Set problem 1:
Repeat a passage from the Soko album review below word for word, beginning at the words "My Dreams Dictate My Reality, her" and stopping after the words "to that idea.".

Posted on the 06 March 2015 by Thewildhoneypie @thewildhoneypie

Soko

SOKO’S MY DREAMS DICTATE MY REALITY Pause Soko – Who Wears the Pants?? SoundCloud

Although the title and the cover art of Soko’s criminally underrated debut I Thought I Was An Alien displayed some of the quirk she had previously displayed, the content of the record itself was a much more serious and sombre affair. By earnestly walking across the fragile surface of love, life and isolation, the French singer showed that she’s not just a pop curiosity resurfacing, but instead that she’s a serious talent with a lot of emotion to spill.

My Dreams Dictate My Reality, her pledge music funded follow up, sees that layer of raw honesty out in the open once more, although this time around she’s made more room for the kind of kitschy behavior which got her noticed in the first place. The former manifests itself inside the likes of “Visions” and most noticeably in the album’s finale “Keaton’s Song”, the most stripped down number and most personal observation offered. It’s been long disputed that Soko and UK songwriter Keaton Henson have been mutually influential in each others heartbreak material over the last few years, and this addition adds more speculation/clarity to that idea.

It’s not all stripped down sadness and sincere melancholy, though. Soko’s sophomore effort see’s her shift the brackets further afield, both in terms of tone and character but more specifically regarding her sound. Where previously Soko had immersed herself deeply in folksy indie ambience and acoustic guitars, here she’s digging into a slightly darker, dirtier soundscape, one that streams along like a love letter to the alternative side of the 80’s. Enlisting the help of producer Ross Robinsion, Soko has injected a healthy burst of post punk and dream pop into her repertoire. Whether it’s in the spiky, fist pumping anthem “My Prescious” or the gloomy bass and reverb swirls of the albums title track, the alteration made produces a thicker, denser and moodier side to her impression of pop.

Whether that trend continues or whether Soko sticks with what she knows from here on out is to be seen, but in the here and now it appears that whatever is truly moulding her reality, it’s producing something pretty wonderful.

Source records:

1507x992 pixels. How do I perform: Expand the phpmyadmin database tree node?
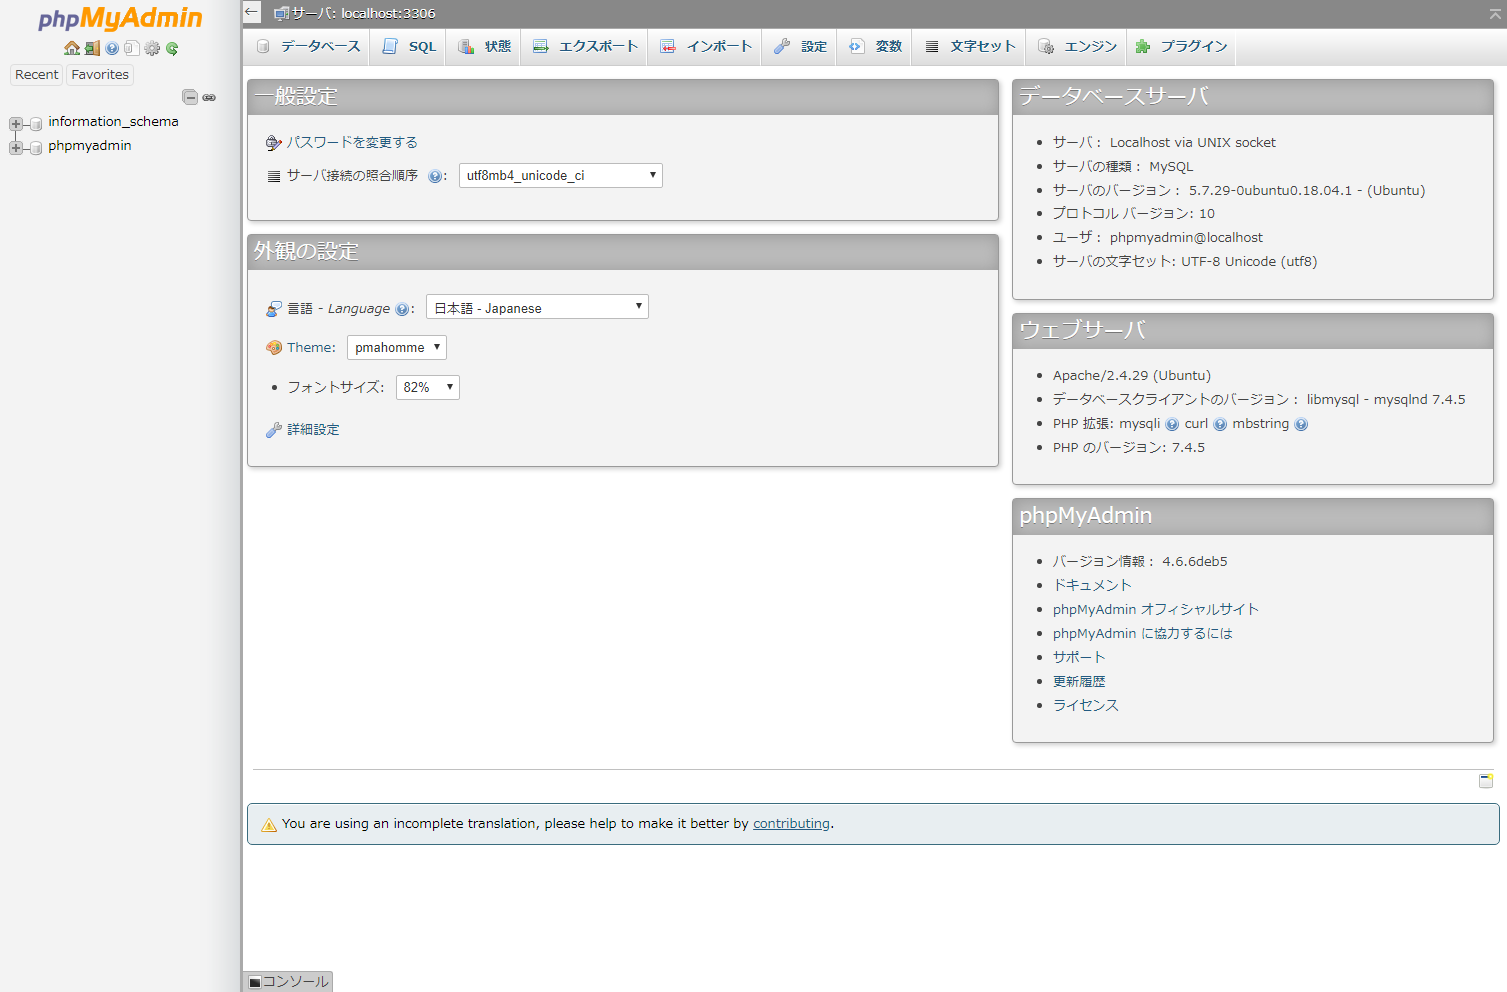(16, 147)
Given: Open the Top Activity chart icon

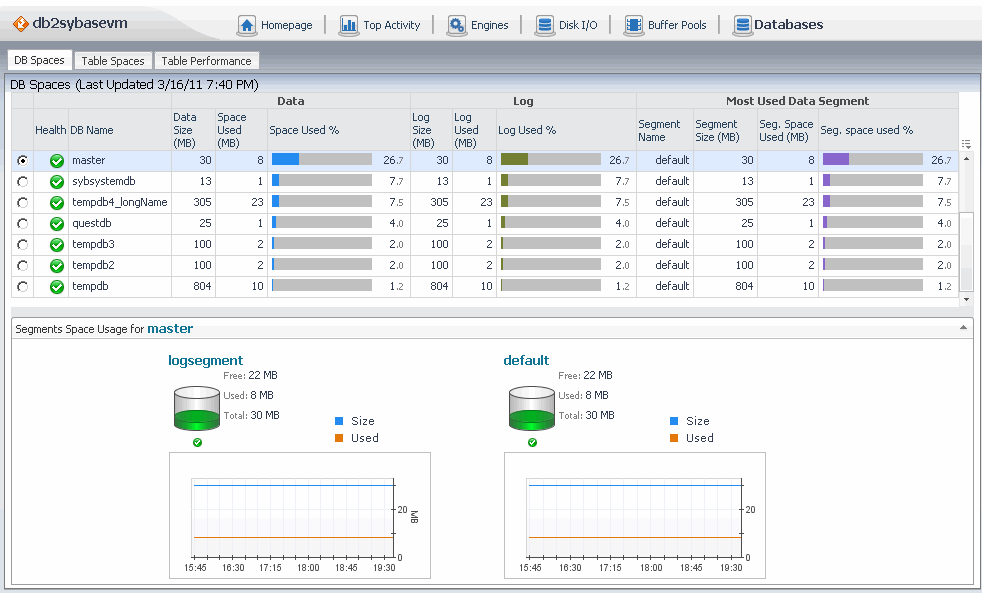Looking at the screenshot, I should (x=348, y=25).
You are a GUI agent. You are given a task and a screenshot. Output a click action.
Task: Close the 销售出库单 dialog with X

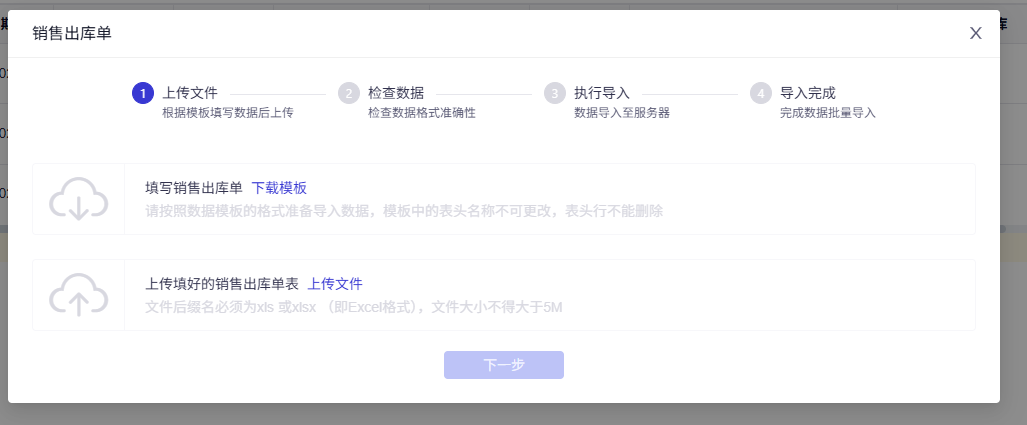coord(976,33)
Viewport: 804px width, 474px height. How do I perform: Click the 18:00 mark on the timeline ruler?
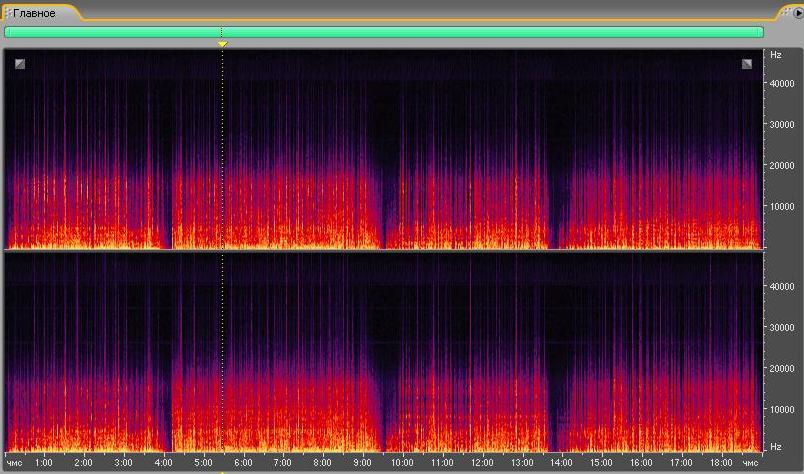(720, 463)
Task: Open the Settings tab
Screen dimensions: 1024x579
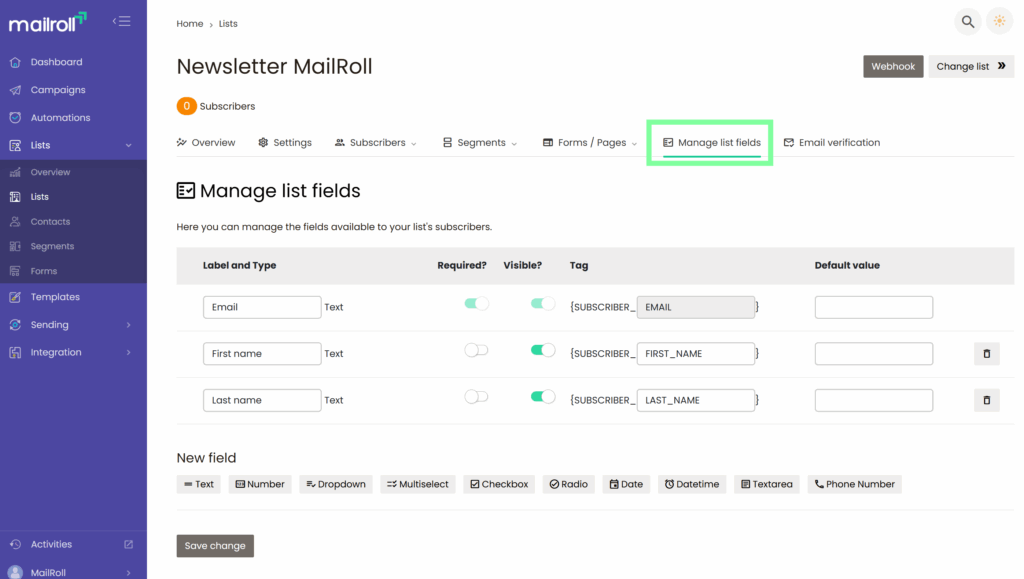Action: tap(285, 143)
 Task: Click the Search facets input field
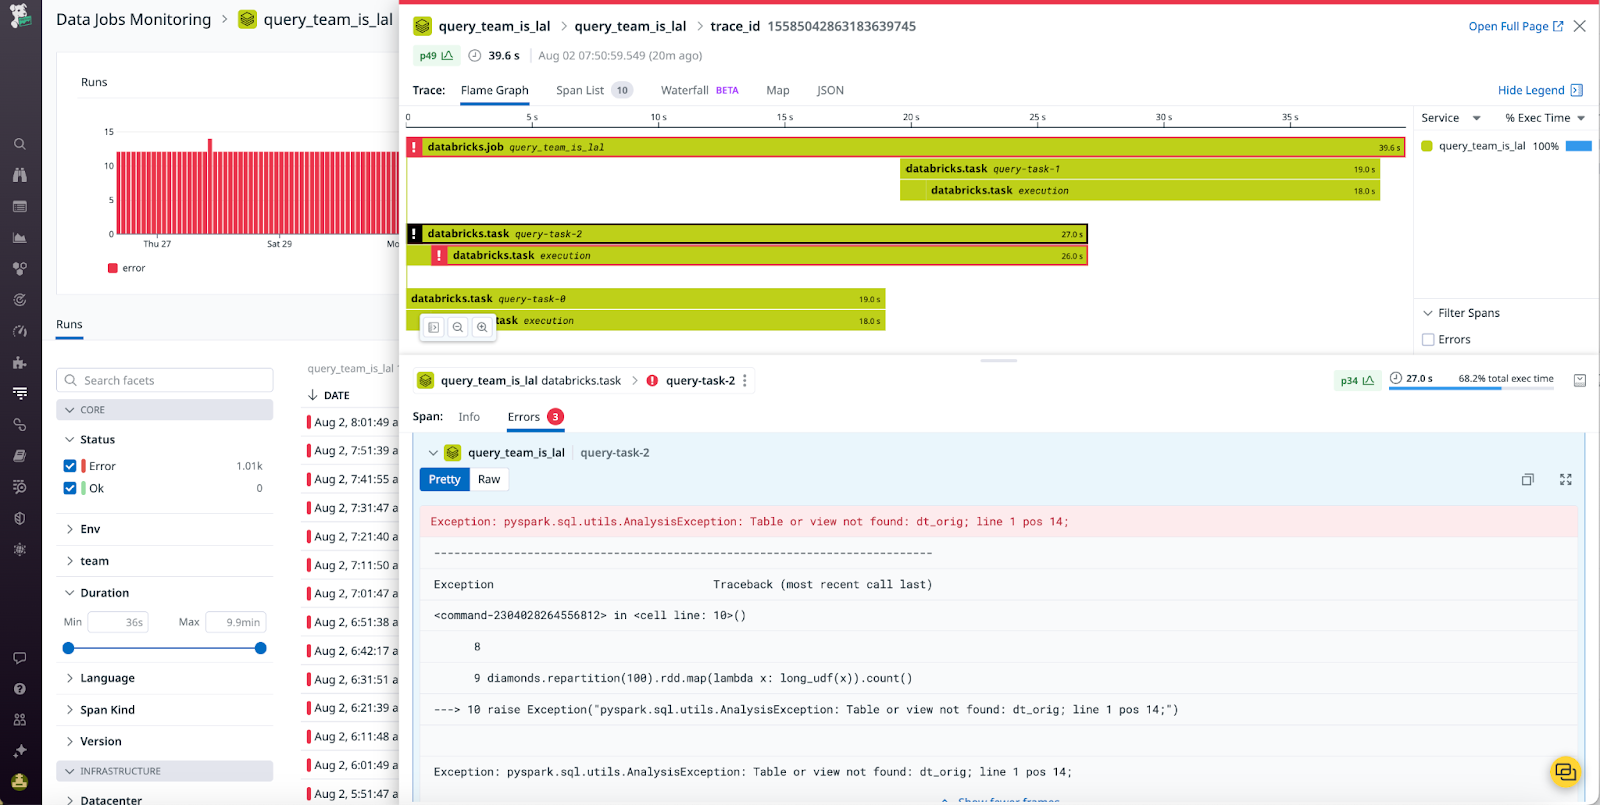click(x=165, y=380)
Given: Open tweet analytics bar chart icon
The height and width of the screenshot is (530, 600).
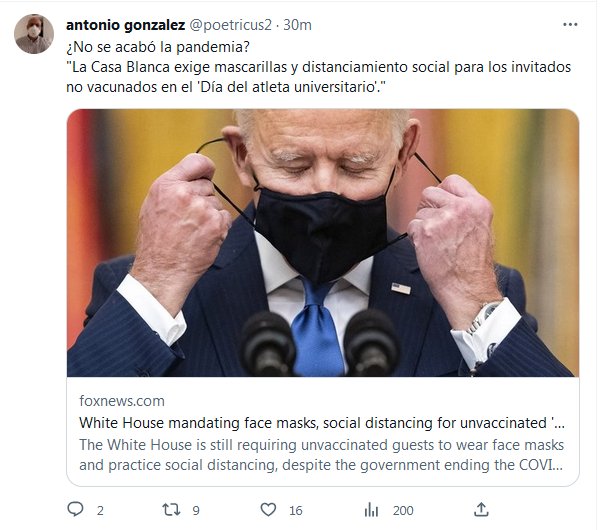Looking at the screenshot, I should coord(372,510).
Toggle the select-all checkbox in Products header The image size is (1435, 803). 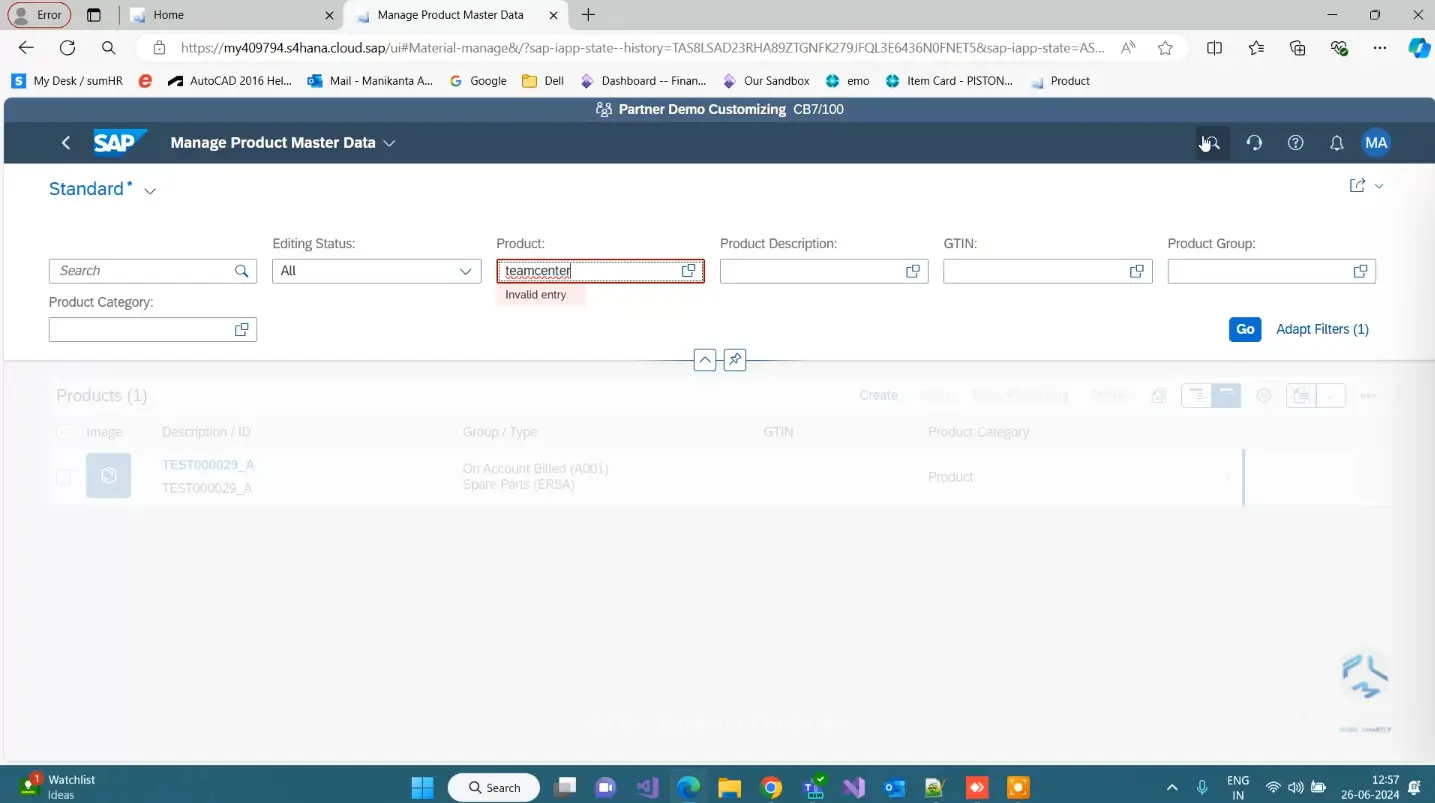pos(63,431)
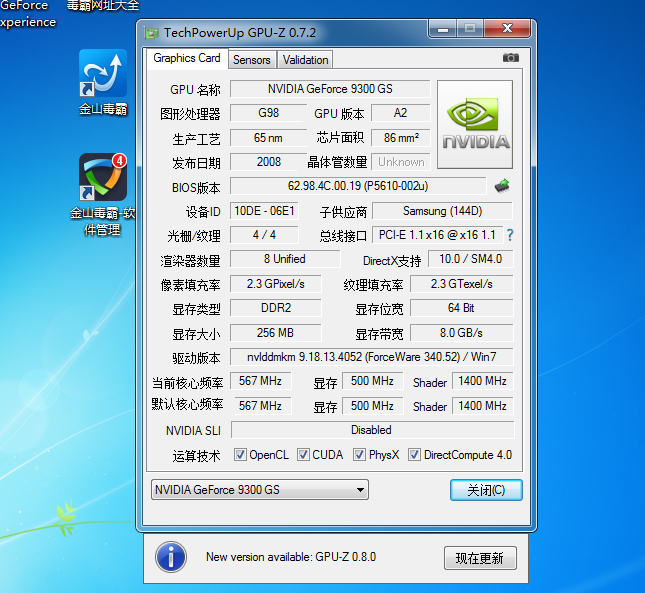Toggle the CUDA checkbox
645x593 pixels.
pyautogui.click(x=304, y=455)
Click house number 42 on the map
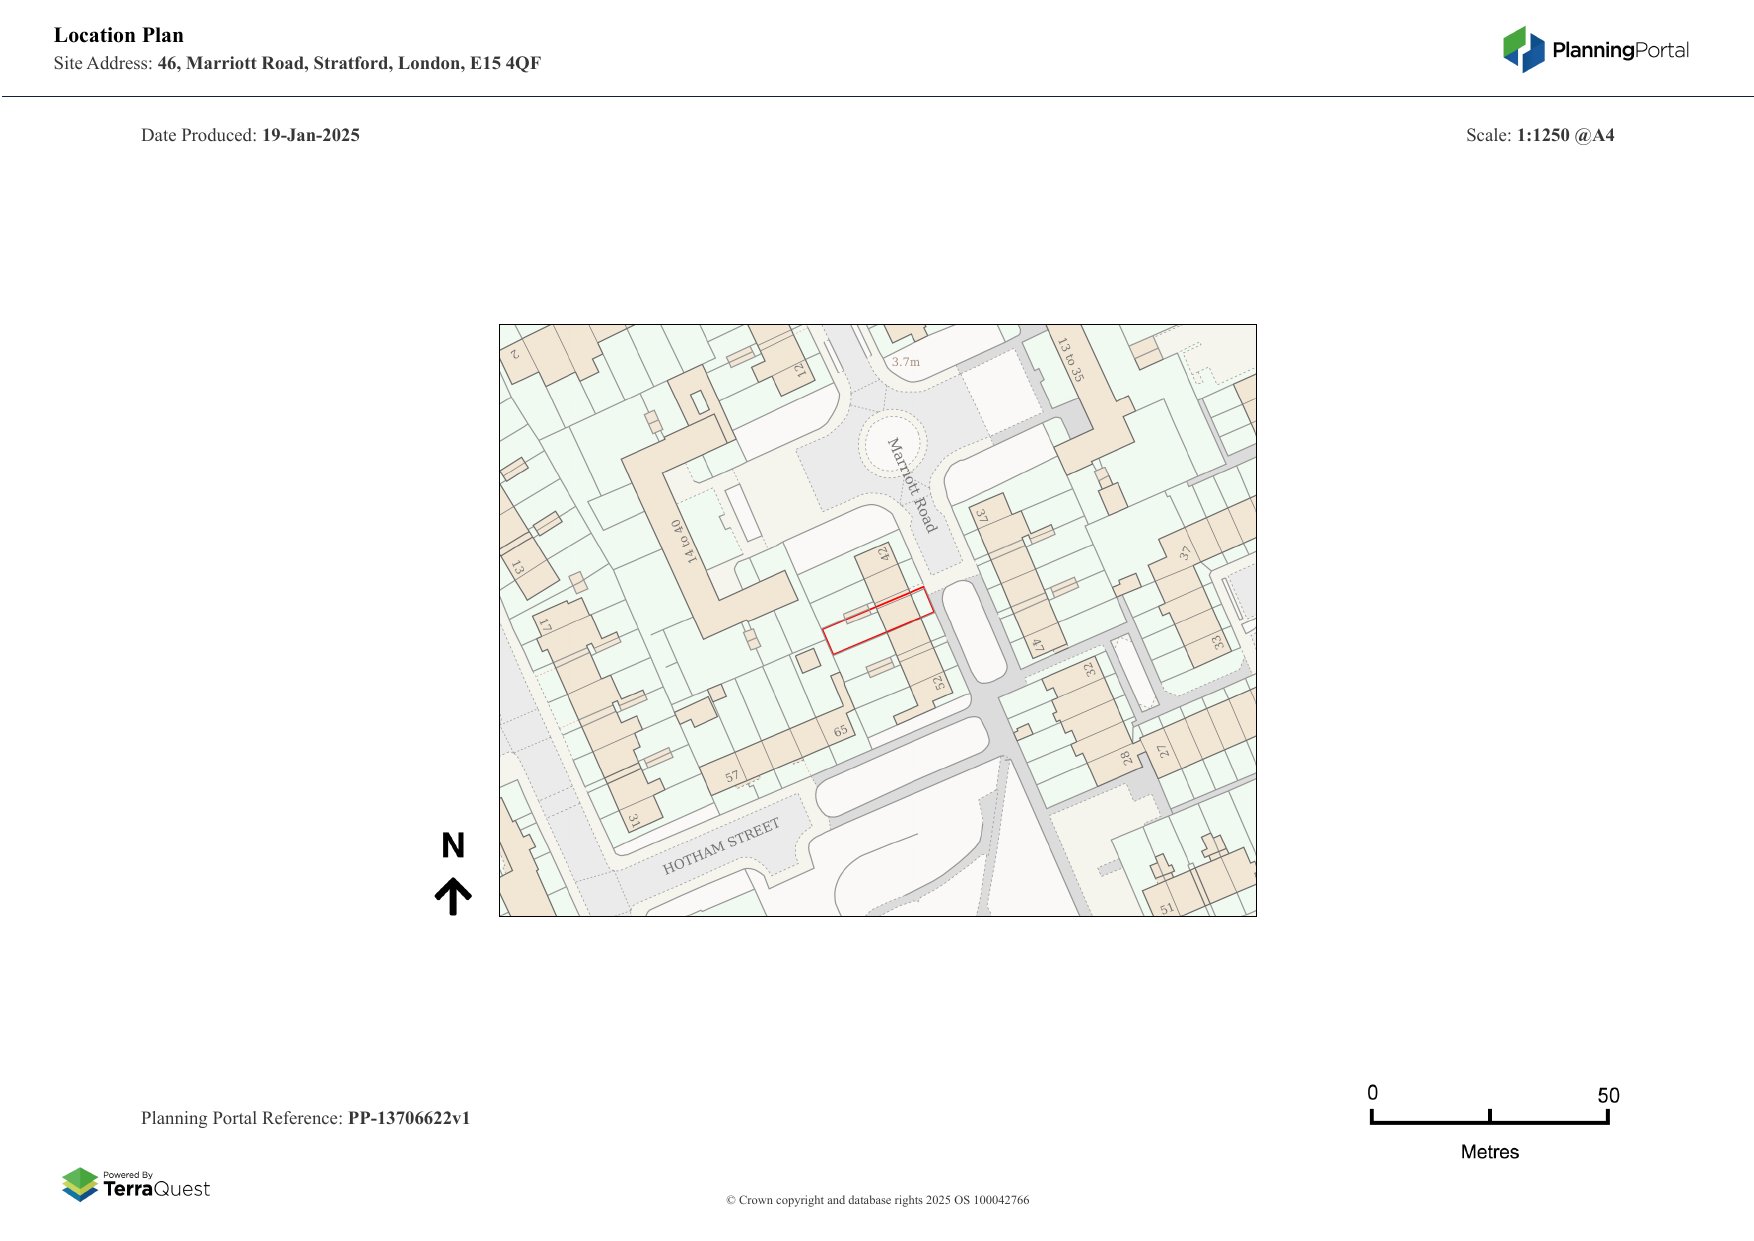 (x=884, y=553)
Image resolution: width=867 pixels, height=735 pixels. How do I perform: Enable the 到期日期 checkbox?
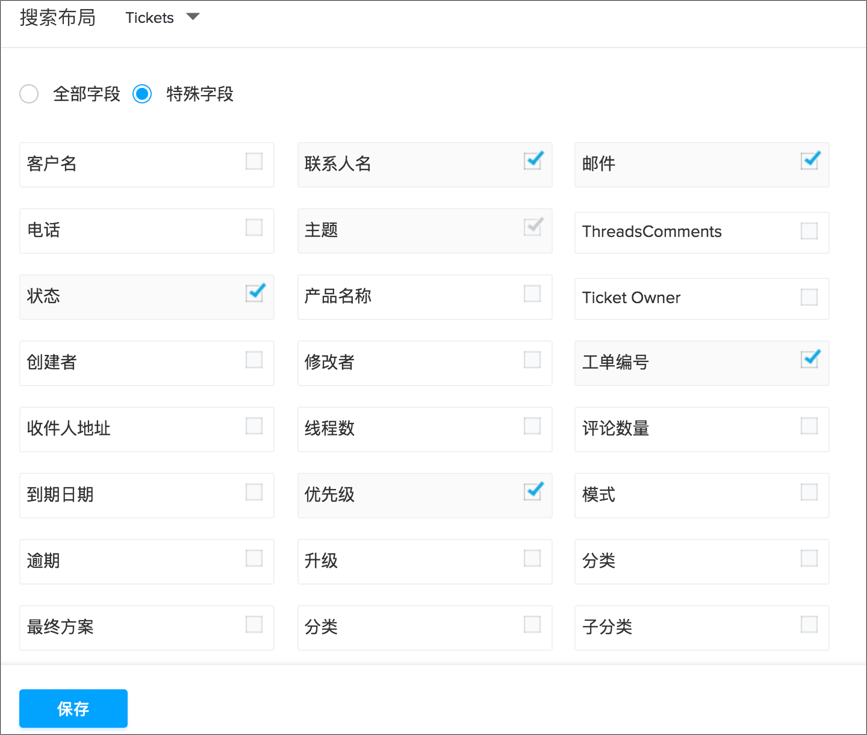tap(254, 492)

Set problem 2:
Reproduce the entries above verbatim, beginning at the line that contains "Click house number 42 on the map" and stopping after the last line of the entries. Leave the pictures out of your answer.

Problem solution 1:
My Dreams Dictate My Reality, her pledge music funded follow up, sees that layer of raw honesty out in the open once more, although this time around she’s made more room for the kind of kitschy behavior which got her noticed in the first place. The former manifests itself inside the likes of “Visions” and most noticeably in the album’s finale “Keaton’s Song”, the most stripped down number and most personal observation offered. It’s been long disputed that Soko and UK songwriter Keaton Henson have been mutually influential in each others heartbreak material over the last few years, and this addition adds more speculation/clarity to that idea.

Problem solution 2:
Click house number 42 on the map
 (x=884, y=553)
Image resolution: width=867 pixels, height=735 pixels. How do I perform: Enable the 到期日期 checkbox?
tap(254, 492)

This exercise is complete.